Les airbags défectueux de Takata empoisonnent l’industrie automobile

le 18/05/2015 L'AGEFI Quotidien / Edition de 7H

Les constructeurs japonais ont annoncé le rappel de 11,7 millions de véhicules la semaine dernière, dans une affaire qui dure depuis 2008.

C’est l’une des conséquences de la mondialisation et de la sous-traitance. L’affaire des airbags défectueux du fabricant Takata est en train polluer l’ensemble de l’industrie automobile.

Une dernière série de mésaventures s’est produite la semaine dernière. Jeudi, Honda, le premier client de Takata, a indiqué qu’il rappelait 4,89 millions de véhicules supplémentaires. Cette annonce porte à 19,6 millions le nombre d’unités affectées de ce seul constructeur depuis le début de l’affaire en 2008 – qui a déjà coûté son poste à son directeur général Takanobu Ito. Un jour plus tôt, Toyota rappelait 5 millions de véhicules, sa filiale Daihatsu 260.000 et Nissan 1,56 million.

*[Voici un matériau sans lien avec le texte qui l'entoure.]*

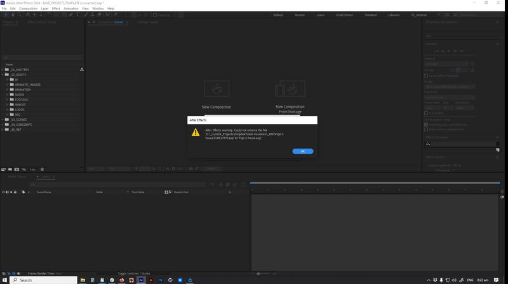508x284 pixels.
Task: Click the yellow warning triangle icon
Action: click(196, 132)
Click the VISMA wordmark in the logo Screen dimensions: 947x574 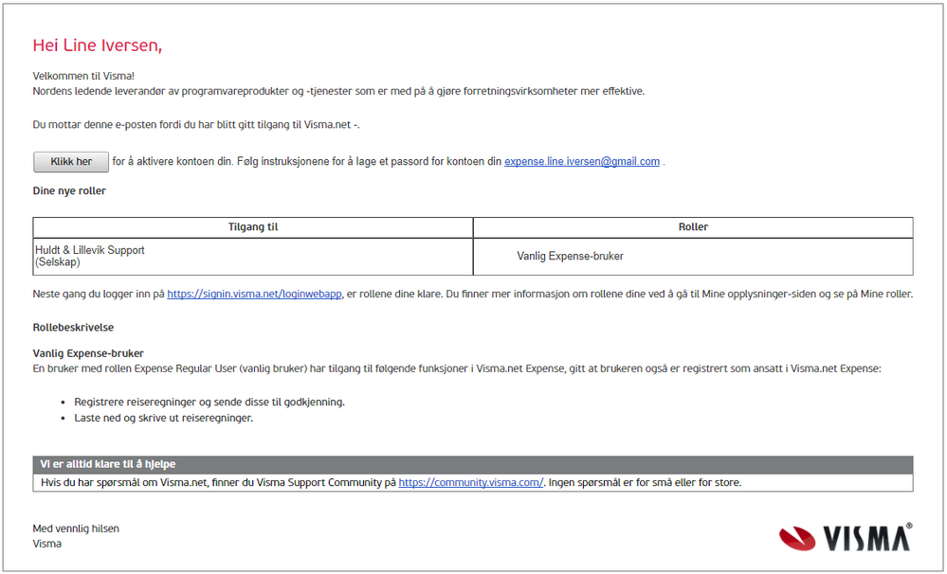865,538

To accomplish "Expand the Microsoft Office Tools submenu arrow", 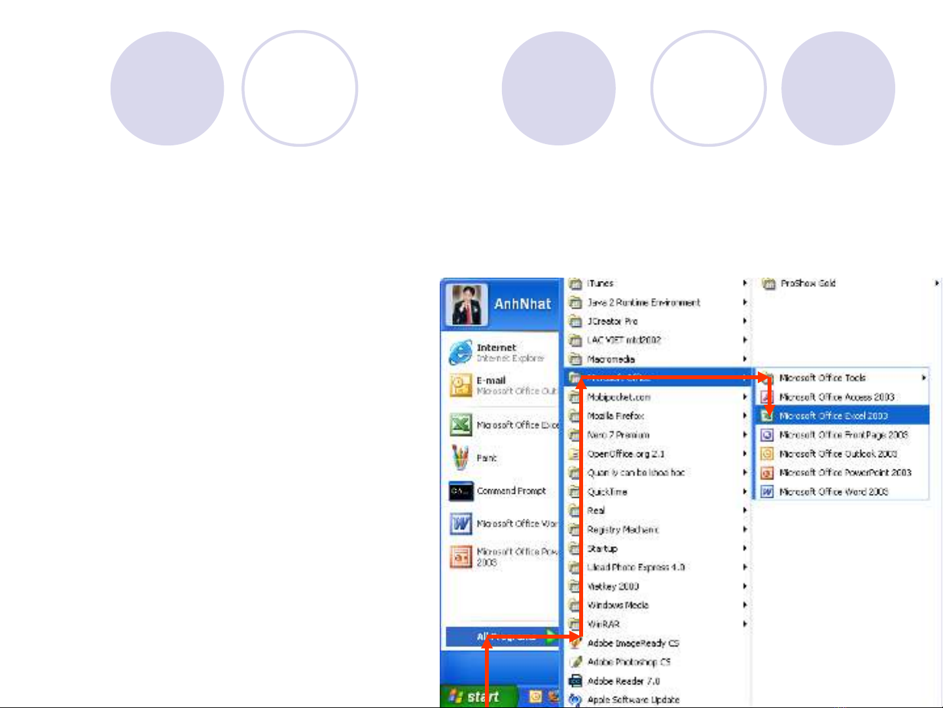I will point(923,378).
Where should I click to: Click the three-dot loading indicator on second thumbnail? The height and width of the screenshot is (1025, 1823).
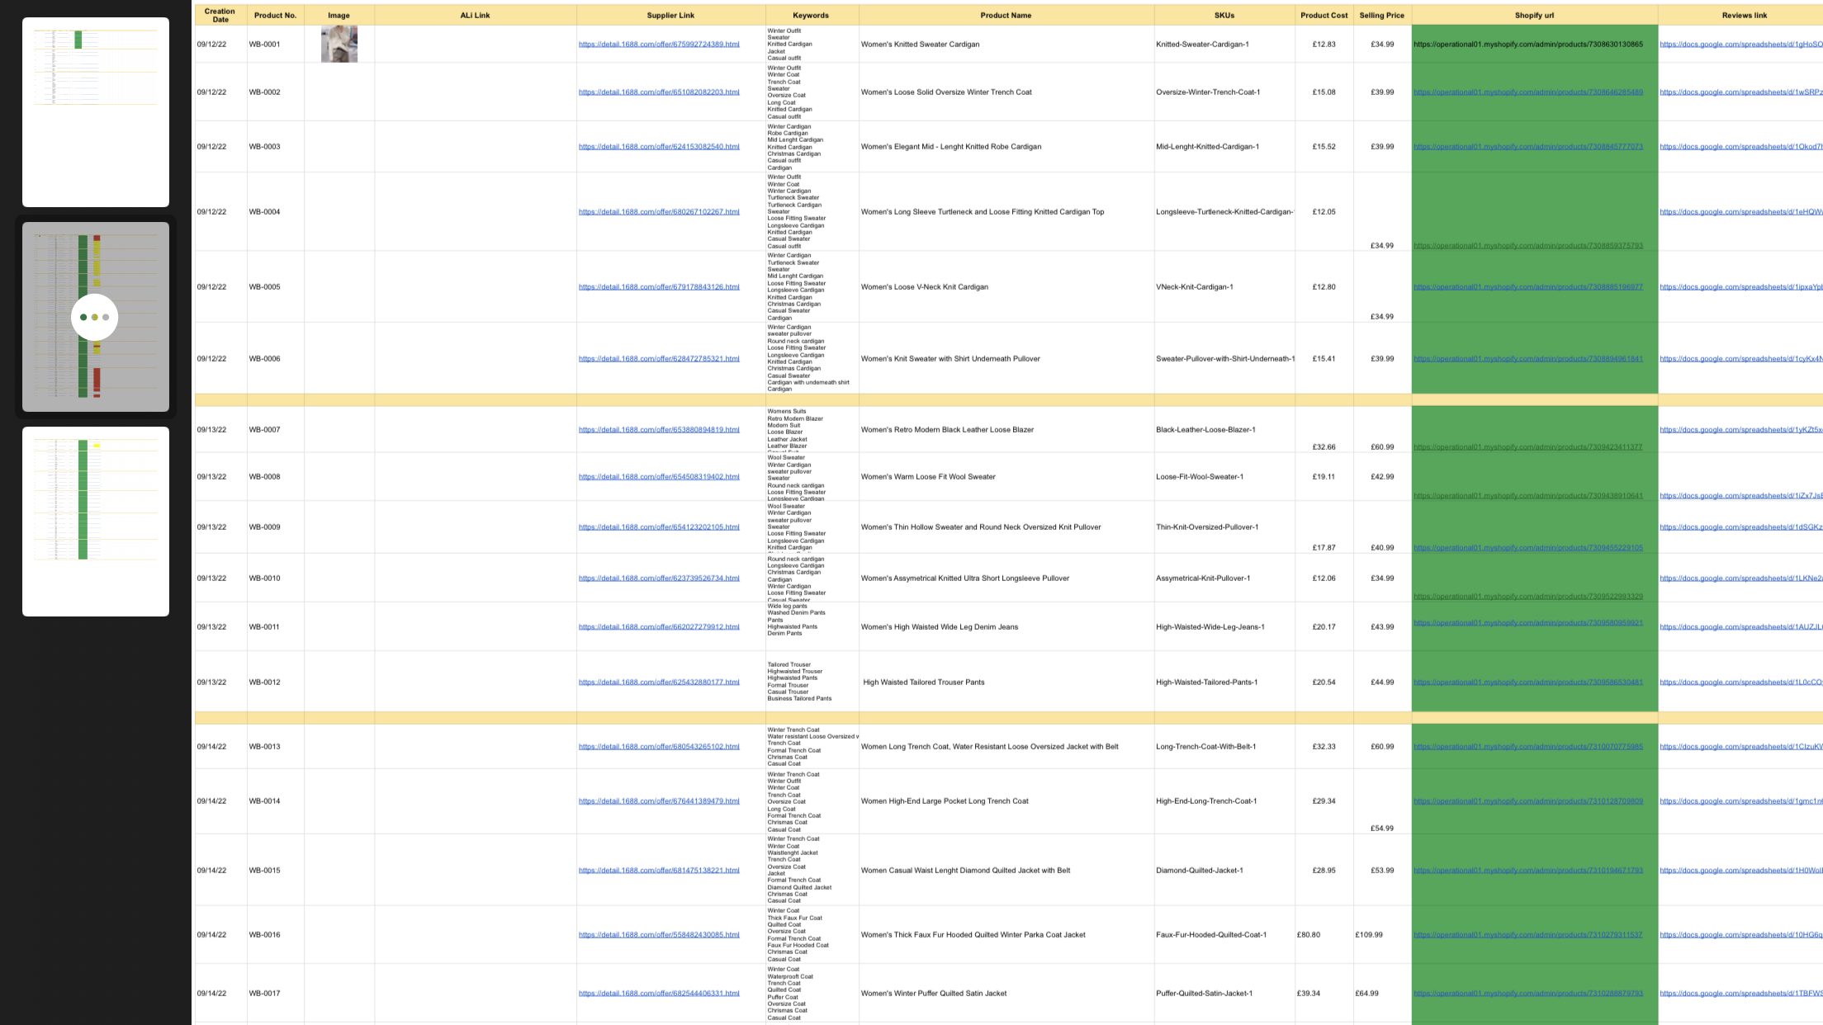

Avec ce dernier round, les rappels relatifs aux airbags ont dépassé les 36 millions. L’affaire mobilise également les régulateurs. La NHTSA, la direction américaine de la sécurité routière, a déclaré qu'elle annoncerait bientôt de «nouvelles mesures importantes» visant à accélérer le rappel de véhicules équipés d'airbags Takata.

Si l’affaire est inédite par son ampleur, les rappels massifs se multiplient dans l’industrie automobile. L’année dernière, General Motors avait effectué pas moins de 74 rappels, représentant 30 millions de véhicules, pour diverses anomalies (direction assistée, système d’allumage...); Ford a connu deux années difficiles (2013 et 2014), tandis que Toyota a vécu une période noire aux Etats-Unis en 2009 et 2010 qui lui a coûté plus de 1,1 milliard de dollars d’indemnisations, sans compter l’effet sur les ventes.

Perçus par le public comme un sens des responsabilités jusqu’au début de la décennie 2000, en particulier aux Etats-Unis, les rappels menacent aujourd’hui les constructeurs et leurs équipementiers par les risques juridiques qu’ils font peser sur eux –en particulier si les défauts incriminés ont provoqué des dommages corporels. Takata est ainsi visé par plusieurs actions judiciaires en nom collectif (class actions) aux Etats-Unis et au Canada.

L’ampleur prise par les rappels au fil des ans s’explique par l’évolution de la conception des véhicules. Elaborés en plate-forme (une stratégie encore balbutiante à la fin des années 1990), les modèles partagent un nombre croissant de composants qui, en outre, sont confiés à un nombre plus restreint d’équipementiers à travers le monde. Ce qui alimente également la concentration du secteur. Takata fournit ainsi dix constructeurs. La probabilité qu’une défaillance se répercute à travers le monde s’accroît.